Now I am using scripted similarity
to count phrases in matched documents.
"similarity": {
"my_scripted_formula": {
"type": "scripted",
"script": {"source": "double tf = doc.freq; return query.boost * tf;"},
},
}
And to get number of phases I should divide score
by number of words in phrase.
For example
Documents:
docs = [{
'call_id': 30,
'transcript': 'abcd def ght errr ght def',
},{
'call_id': 31,
'transcript': 'def gaaa ddf ght',
},
]
Search body:
body={'_source': ['call_id', 'transcript'],
'query': {'bool': {
'minimum_should_match': 1,
'should': [{'match_phrase': {'transcript': 'def ght'}},
{'match_phrase': {'transcript': 'def gaaa'},
{'match_phrase': {'transcript': 'gaaa ddf'}}]}}}
Search result:
{'_shards': {'failed': 0, 'skipped': 0, 'successful': 4, 'total': 4},
'hits': {'hits': [{'_id': '31',
'_index': 'test-index',
'_score': 4.0,
'_source': {'call_id': 31,
'transcript': 'def gaaa ddf ght'},
'_type': '_doc'},
{'_id': '30',
'_index': 'test-index',
'_score': 2.0,
'_source': {'call_id': 30,
'transcript': 'abcd def ght errr ght '
'def'},
'_type': '_doc'}],
'max_score': 4.0,
'total': {'relation': 'eq', 'value': 2}},
'timed_out': False,
'took': 3}
I divide score by number of words (2.0
by 2 and 4.0
by 2) and got numbers of matches: 1 and 2.

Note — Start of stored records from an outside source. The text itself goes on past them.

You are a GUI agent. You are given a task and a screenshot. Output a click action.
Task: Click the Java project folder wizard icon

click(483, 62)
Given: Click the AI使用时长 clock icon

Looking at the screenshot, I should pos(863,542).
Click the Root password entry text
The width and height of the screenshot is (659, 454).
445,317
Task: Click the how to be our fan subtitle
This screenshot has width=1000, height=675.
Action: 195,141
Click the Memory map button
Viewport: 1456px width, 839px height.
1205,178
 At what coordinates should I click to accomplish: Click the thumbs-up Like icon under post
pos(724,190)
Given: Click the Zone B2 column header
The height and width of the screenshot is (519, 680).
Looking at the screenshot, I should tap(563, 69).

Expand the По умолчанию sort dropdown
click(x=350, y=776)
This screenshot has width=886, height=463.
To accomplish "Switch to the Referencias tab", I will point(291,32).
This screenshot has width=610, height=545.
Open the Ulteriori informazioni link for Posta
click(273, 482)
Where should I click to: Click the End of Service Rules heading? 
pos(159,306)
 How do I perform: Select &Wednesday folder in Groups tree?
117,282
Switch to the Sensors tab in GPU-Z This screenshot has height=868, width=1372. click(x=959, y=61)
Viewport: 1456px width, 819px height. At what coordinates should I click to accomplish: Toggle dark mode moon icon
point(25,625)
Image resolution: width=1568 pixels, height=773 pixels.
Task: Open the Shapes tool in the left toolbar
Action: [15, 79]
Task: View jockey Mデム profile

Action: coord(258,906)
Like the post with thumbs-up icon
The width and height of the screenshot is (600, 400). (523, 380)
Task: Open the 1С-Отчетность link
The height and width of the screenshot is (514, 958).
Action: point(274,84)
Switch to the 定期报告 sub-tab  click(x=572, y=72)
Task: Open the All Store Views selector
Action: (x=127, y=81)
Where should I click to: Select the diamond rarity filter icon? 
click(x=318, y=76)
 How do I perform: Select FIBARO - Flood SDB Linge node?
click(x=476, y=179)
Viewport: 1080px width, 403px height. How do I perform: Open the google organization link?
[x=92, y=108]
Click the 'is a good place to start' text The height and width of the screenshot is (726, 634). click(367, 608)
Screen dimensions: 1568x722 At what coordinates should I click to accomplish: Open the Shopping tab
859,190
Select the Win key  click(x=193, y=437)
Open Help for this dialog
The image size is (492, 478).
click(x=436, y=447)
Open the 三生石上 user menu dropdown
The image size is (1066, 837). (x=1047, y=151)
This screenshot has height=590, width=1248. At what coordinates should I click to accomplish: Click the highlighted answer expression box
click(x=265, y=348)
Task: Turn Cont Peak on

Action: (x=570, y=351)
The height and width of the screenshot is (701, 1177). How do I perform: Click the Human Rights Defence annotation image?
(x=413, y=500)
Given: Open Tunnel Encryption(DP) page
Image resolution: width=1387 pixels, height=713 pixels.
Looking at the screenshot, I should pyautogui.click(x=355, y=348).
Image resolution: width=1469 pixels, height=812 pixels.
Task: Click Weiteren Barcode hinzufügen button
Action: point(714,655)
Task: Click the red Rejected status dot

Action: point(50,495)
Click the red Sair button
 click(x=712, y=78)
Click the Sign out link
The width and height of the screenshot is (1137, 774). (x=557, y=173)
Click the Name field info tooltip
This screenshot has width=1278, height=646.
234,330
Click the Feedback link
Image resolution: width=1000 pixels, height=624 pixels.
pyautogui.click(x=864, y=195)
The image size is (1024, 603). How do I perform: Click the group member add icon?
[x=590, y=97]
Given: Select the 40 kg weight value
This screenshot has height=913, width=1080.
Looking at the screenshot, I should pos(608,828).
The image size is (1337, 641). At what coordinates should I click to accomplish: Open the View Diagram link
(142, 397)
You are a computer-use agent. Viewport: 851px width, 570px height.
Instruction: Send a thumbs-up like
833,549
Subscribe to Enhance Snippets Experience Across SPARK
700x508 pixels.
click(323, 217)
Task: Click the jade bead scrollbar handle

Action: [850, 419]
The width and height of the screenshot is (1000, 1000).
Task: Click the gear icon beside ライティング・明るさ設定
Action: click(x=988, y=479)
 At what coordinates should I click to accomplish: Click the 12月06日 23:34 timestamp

But when I use span query with slop, I got unpredictable results:
Search body:
body = {'_source': ['call_id', 'transcript'],
'query': {'bool': {'should': [
{'span_near': {
'clauses': [{'span_term': {'transcript': 'def'}},
{'span_term': {'transcript': 'ght'}}],
'in_order': False,
'slop': 2}}
]}}}
Result:
{'_shards': {'failed': 0, 'skipped': 0, 'successful': 4, 'total': 4},
'hits': {'hits': [{'_id': '30',
'_index': 'test-index',
'_score': 1.7333333,
'_source': {'call_id': 30, 'transcript': 'abcd def ght errr ght def'},
'_type': '_doc'},
{'_id': '31',
'_index': 'test-index',
'_score': 0.4,
'_source': {'call_id': 31, 'transcript': 'def gaaa ddf ght'},
'_type': '_doc'}],
'max_score': 1.7333333,
'total': {'relation': 'eq', 'value': 2}},
'timed_out': False,
'took': 4}
I found out that doc.freq
in my formula is not integer and it depends on order of words in the text, but I don't know how to disable this feature.
So the question is How to count matched phrases with slop? What scripted formula should I use?